The range of the Navigator makes it perfect for anyone with a custom built home theater. I was getting immediate feedback from 15 to 20 feet away and it really didn’t start to wane until I was about 30 feet away in another room. The rechargeable battery performed well during my tests and I never found myself without a charge, even after leaving it off the charger a few days in a row. I also never had a problem with the Navigator losing the pairing with the USB dongle, despite multiple bootups over the weeks.
The GlideTV software basically attempts to solve the most glaring issue, the fact that you can’t get away from the keyboard. With quick navigation buttons to the most popular media consumption sites, you can almost get away from the painfully slow on-screen keyboard. It’s much quicker to pair the Navigator with a wireless keyboard, even though it’s attempting to remove that need. If there was anything I’d like to see in the next version of the Navigator, it would be Bluetooth support and a way to label the buttons based on their current functionality (a small LCD screen perhaps). Bluetooth would be helpful for systems in which a dongle sticks out like a sore thumb or components with limited USB ports to begin with.

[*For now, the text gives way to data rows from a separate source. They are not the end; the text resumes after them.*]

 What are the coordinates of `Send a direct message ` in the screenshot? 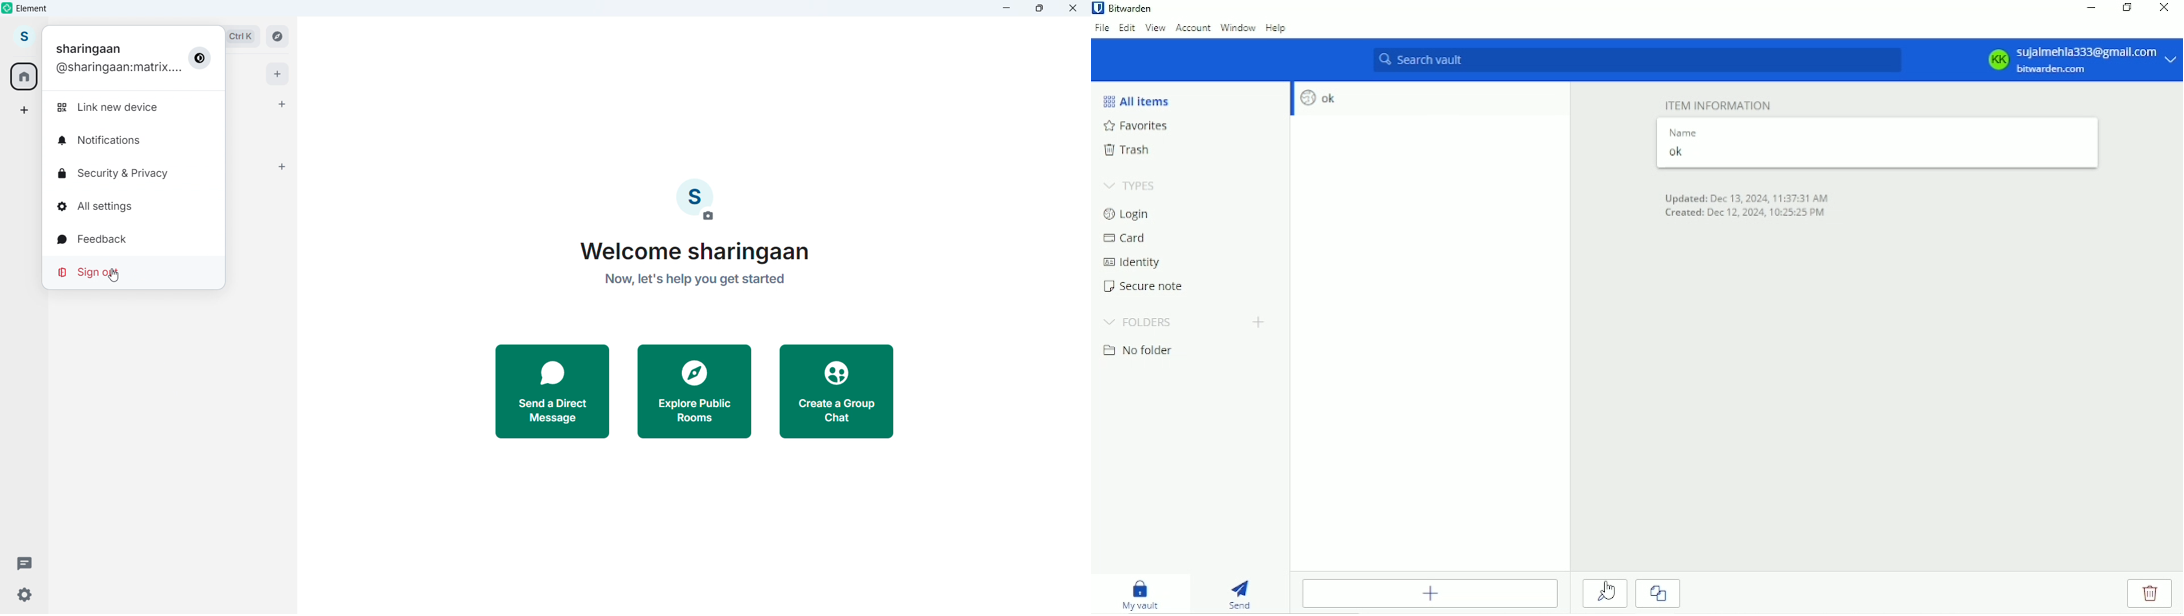 It's located at (554, 392).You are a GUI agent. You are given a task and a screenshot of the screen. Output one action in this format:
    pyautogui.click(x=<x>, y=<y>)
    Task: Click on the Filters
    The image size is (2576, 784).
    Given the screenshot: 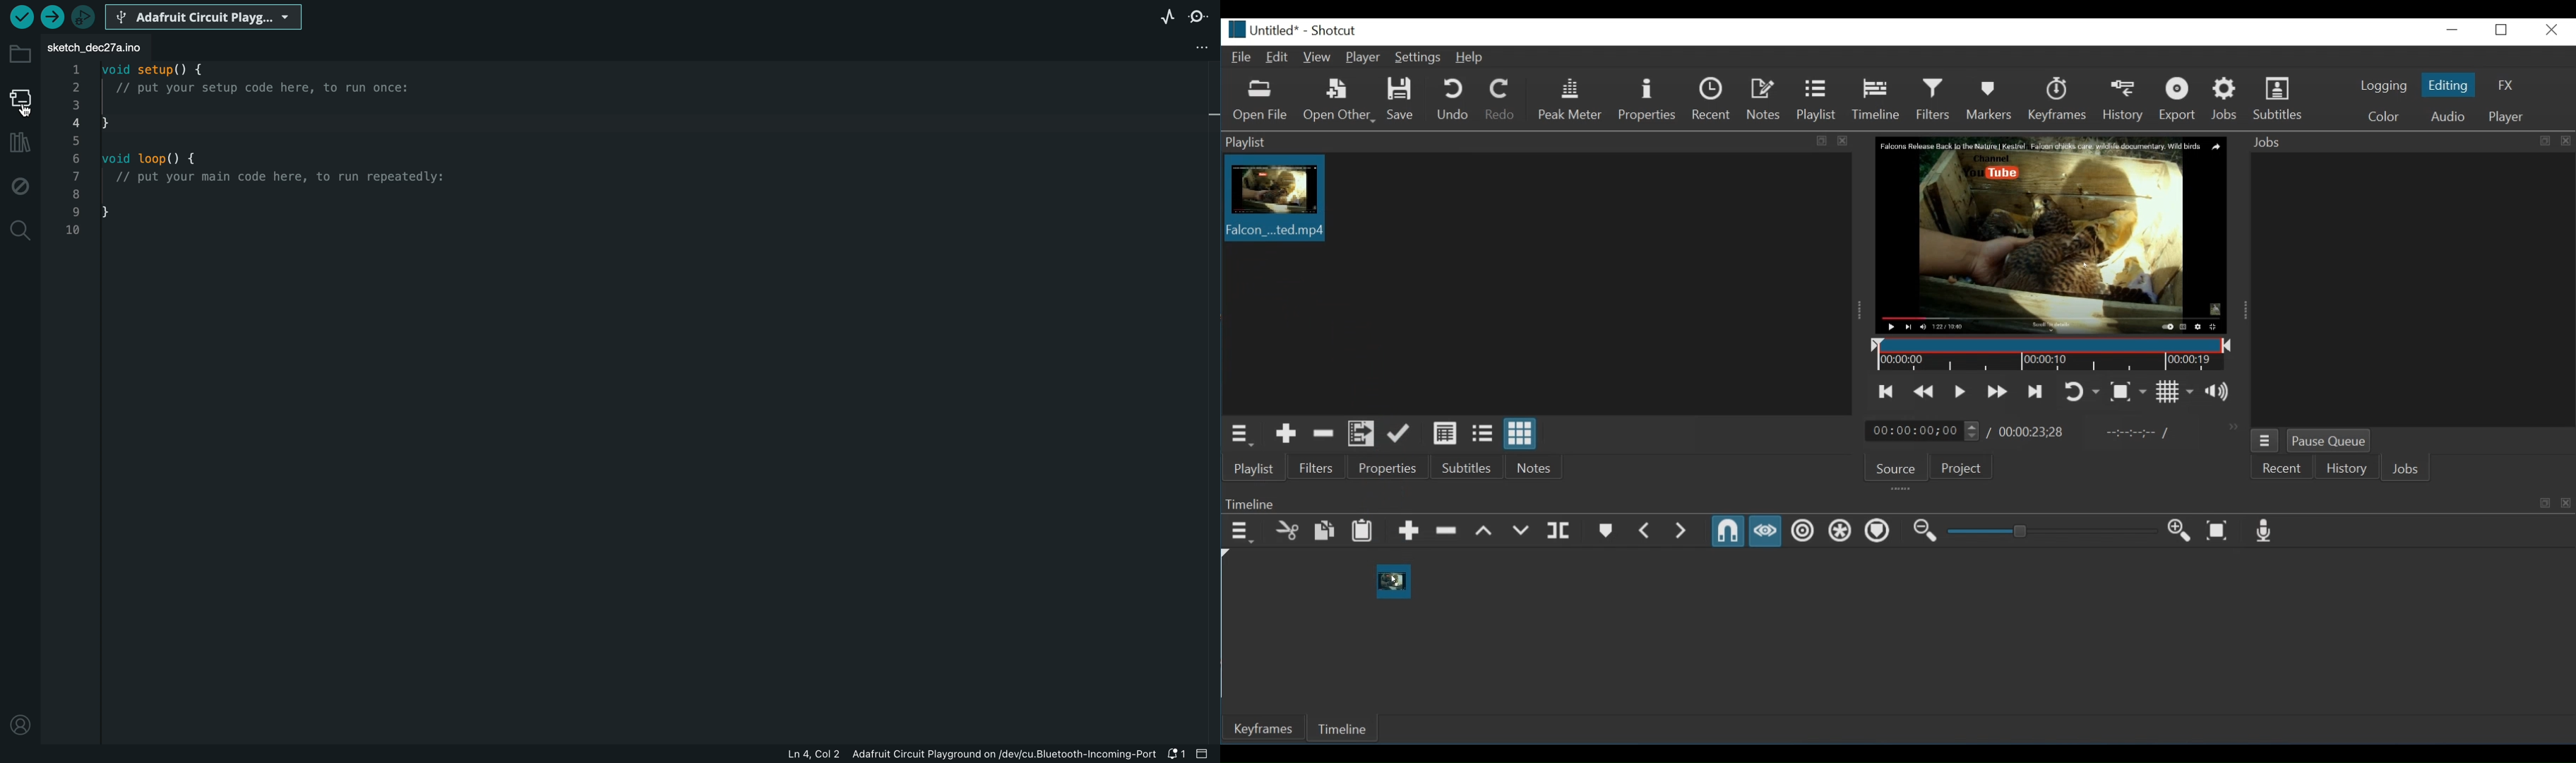 What is the action you would take?
    pyautogui.click(x=1317, y=468)
    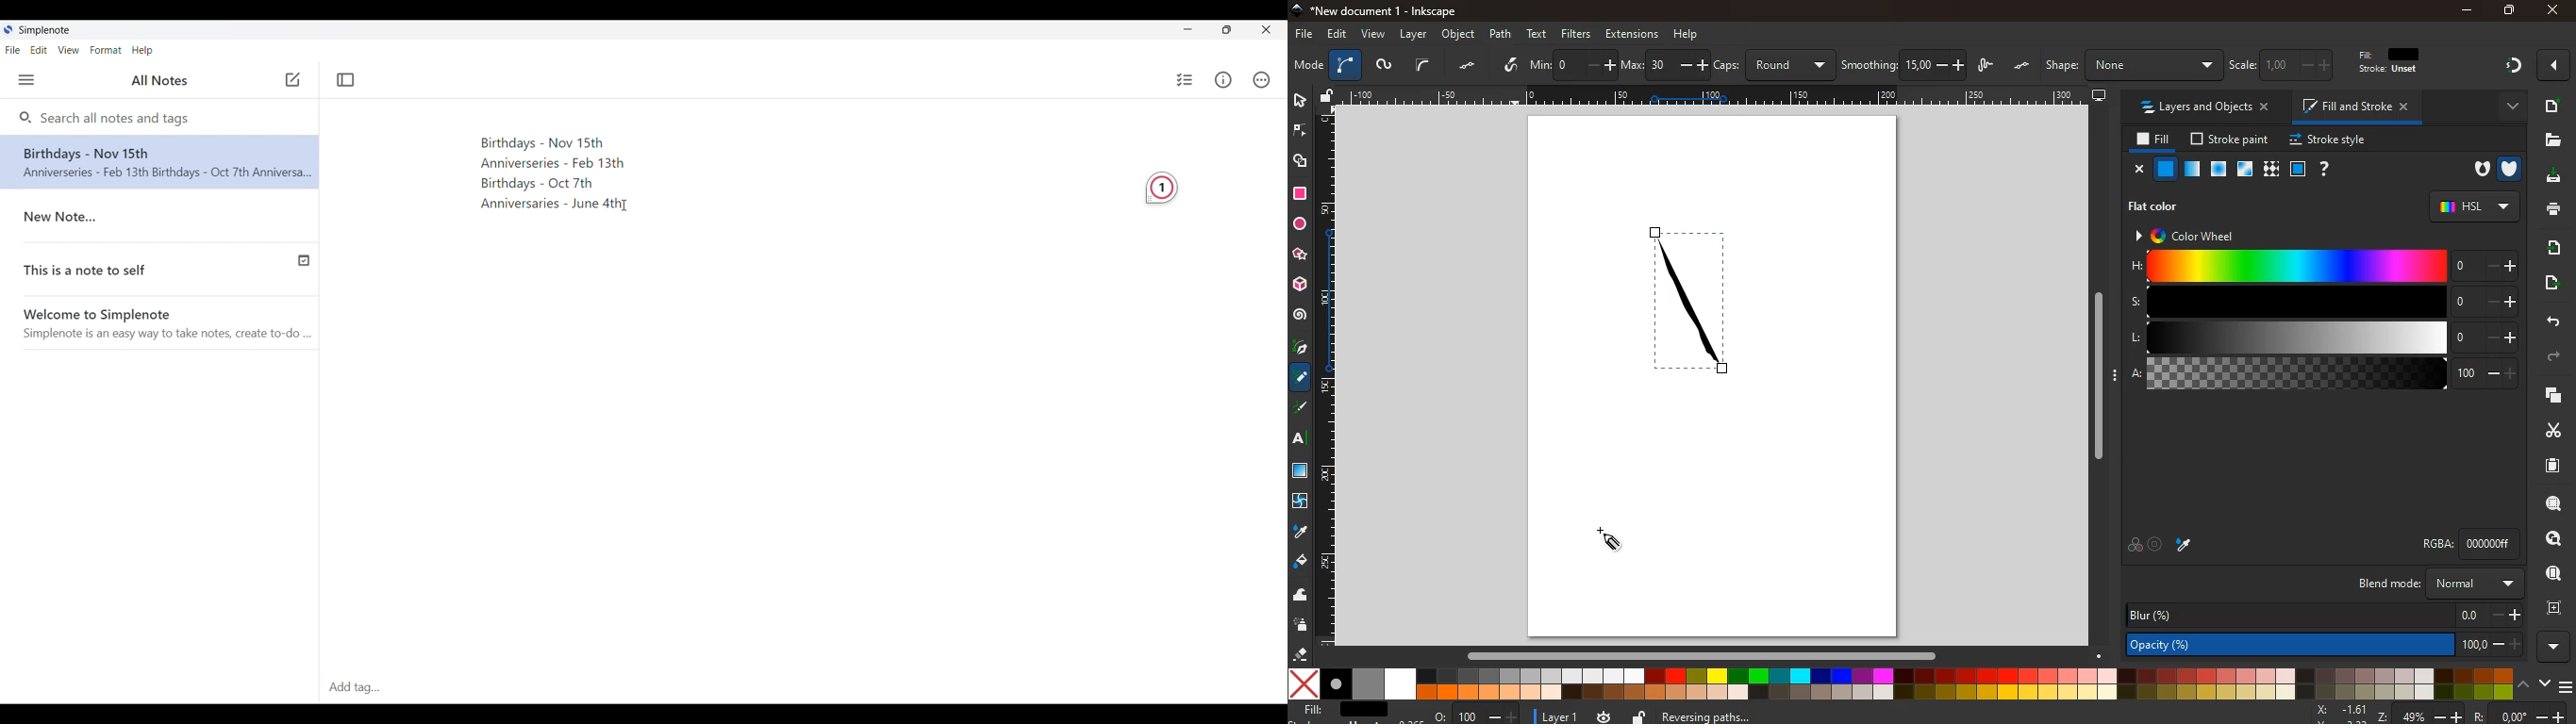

For just under $100, the GlideTV Navigator can be a really attractive option for home theater PC owners that are looking to lose the keyboard / mouse setup for a sexier, more streamlined approach to the convoluted options in PC navigation. That being said, learning how to get the most out of the Navigator (and teaching the family) is much tougher than it should be. I would pick up the Navigator if you are currently unhappy with your current HTPC controls and are looking for a solid web browsing remote. Those who use a Playstation 3 for their primary Blu-ray player will likely prefer this control to the official Sony remote as well.